As the luster for lucre in stamp collecting lost it’s attraction, the “king of hobbies and the hobby of kings” began to lose momentum among average folks. Specialists drove the hobby to greater complexity—you needed to be quite knowledgeable to effectively collect stamps, or so people began to think. And the children who used to drive the hobby by collecting everything and anything turned their interests to other hobbies. The age of video games, with they’re power to create an imaginary extravaganza of effects for kids, pulled them away from fascination in bits of paper. Stamp collecting was for nerds.
Like street lights in the morning, one by one the New York stamp stores blinked out. Today there’s only one left, Champion Stamp Company. Most stamp sales among collectors are driven by online auctions or mail order.
Came the end of the millennium, and the beginning of the digital age. The significance of the U.S. Postal Service declined as email first cut into their business, and then social media and online commerce drove most of the population away from a formerly close relationship with the mail. People even began to quit sending invitations, thank-you cards and holiday greetings. Most people don’t think much anymore about collecting stamps.
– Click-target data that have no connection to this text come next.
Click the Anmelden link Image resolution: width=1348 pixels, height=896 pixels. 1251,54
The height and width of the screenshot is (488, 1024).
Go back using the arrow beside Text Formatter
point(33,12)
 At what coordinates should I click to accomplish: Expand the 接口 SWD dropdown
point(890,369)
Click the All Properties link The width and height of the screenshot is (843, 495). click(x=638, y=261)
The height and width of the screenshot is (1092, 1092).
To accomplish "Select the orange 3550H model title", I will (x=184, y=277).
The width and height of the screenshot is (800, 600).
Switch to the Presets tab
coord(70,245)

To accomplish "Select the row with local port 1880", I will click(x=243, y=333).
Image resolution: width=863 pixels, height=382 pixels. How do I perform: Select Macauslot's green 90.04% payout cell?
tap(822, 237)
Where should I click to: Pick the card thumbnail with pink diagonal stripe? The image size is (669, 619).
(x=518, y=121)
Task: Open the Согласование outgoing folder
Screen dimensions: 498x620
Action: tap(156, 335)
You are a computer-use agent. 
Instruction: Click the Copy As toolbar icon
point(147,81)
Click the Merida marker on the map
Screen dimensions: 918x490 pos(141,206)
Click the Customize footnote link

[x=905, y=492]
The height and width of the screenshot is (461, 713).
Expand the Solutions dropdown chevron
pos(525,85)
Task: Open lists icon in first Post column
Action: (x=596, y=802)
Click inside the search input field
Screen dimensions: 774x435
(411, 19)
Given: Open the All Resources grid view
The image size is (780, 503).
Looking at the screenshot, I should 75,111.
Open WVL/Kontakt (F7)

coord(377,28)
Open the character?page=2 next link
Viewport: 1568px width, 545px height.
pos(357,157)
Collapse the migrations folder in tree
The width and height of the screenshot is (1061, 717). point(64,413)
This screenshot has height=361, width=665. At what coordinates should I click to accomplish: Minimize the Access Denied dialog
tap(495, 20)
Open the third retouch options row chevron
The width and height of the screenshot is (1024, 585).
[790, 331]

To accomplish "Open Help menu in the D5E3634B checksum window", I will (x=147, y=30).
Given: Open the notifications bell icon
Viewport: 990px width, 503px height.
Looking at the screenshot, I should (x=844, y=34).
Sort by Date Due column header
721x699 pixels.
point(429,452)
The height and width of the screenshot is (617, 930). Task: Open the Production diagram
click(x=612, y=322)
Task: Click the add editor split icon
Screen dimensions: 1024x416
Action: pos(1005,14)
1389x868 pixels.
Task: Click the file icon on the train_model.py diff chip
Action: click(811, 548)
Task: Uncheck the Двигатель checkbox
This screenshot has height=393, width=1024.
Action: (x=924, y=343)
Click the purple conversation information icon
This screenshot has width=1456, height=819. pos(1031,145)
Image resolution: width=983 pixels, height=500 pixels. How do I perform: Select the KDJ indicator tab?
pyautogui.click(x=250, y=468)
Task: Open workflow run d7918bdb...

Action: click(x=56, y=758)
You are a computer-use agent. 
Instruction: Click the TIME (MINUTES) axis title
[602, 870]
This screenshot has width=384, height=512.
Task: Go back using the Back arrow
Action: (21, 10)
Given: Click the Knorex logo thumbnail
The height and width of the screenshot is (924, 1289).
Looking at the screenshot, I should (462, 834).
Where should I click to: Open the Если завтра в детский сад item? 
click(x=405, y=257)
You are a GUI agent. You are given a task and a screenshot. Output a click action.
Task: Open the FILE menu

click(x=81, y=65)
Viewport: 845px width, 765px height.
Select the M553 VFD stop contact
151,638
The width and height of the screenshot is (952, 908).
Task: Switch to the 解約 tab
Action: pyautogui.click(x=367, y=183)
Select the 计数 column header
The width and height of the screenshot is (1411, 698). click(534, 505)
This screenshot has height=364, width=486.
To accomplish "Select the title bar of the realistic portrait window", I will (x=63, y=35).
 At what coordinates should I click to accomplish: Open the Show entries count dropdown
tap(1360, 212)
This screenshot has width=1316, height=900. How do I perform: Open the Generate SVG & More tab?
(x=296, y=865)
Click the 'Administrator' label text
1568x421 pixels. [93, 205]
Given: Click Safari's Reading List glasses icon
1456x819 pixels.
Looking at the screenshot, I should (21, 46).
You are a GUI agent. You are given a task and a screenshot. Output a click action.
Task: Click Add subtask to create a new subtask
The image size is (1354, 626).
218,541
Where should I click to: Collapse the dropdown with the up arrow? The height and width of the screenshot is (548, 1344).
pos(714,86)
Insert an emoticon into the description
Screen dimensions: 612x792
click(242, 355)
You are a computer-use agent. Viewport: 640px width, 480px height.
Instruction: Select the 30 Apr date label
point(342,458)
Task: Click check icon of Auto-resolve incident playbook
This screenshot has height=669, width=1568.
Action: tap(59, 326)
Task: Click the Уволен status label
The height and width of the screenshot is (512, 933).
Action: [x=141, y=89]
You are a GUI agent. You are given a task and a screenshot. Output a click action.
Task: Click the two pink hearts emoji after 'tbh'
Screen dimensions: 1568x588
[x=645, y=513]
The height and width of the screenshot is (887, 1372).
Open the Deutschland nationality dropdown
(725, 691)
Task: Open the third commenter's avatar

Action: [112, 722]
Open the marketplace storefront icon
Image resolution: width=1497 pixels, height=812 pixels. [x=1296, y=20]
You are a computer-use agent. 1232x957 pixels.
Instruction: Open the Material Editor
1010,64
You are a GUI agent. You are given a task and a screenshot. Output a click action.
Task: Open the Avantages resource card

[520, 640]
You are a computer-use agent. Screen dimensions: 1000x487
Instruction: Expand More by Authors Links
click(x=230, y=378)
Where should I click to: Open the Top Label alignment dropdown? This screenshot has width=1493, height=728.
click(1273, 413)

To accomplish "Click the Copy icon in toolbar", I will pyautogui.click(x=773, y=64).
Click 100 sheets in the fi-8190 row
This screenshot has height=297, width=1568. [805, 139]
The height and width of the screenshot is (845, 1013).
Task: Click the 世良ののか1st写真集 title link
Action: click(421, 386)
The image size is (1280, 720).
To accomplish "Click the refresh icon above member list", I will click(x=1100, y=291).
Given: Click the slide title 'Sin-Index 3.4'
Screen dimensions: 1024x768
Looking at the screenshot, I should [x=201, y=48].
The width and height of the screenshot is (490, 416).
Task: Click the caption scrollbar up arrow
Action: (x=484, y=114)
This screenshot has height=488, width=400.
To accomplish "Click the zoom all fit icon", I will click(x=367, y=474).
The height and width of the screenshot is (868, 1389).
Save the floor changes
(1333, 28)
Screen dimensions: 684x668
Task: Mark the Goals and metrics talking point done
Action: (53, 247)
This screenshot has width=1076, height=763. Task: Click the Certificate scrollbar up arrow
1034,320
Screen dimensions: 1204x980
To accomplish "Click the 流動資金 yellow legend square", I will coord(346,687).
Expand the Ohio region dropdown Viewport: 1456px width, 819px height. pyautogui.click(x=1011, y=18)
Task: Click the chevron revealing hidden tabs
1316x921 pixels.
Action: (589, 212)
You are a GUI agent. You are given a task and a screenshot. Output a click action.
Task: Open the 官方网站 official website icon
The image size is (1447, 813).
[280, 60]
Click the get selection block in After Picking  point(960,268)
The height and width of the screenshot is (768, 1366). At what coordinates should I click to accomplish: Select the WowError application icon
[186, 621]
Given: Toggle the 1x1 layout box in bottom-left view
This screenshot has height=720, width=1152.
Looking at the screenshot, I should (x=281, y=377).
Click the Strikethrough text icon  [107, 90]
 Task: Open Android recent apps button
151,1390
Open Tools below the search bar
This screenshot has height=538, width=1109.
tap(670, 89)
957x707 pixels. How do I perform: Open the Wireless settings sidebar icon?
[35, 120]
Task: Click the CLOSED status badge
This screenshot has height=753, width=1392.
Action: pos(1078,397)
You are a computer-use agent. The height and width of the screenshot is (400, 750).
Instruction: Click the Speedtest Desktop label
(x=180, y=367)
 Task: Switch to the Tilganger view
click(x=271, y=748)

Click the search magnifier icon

The irony is this: probably there is no better time than now to collect stamps for investment. Why? Because people aren’t doing it much anymore. Take a look at your mail—if you still get much. How many pieces bear an actual first-class stamp? Of those, how many actually use a commemorative, instead of a definitive issue? It’s a good guess that if you get even a half dozen a year, you are getting more than average. Are you throwing them away? Or are you keeping them? And if you’re keeping them, are you ripping the stamps off, or are you keeping whole letters? The collecting trend today it taking a new turn toward saving postal history—that is, entire letters, and not just stamps. Today really is the golden age for stamp collectors who want to join the hobby for fun—and maybe profit!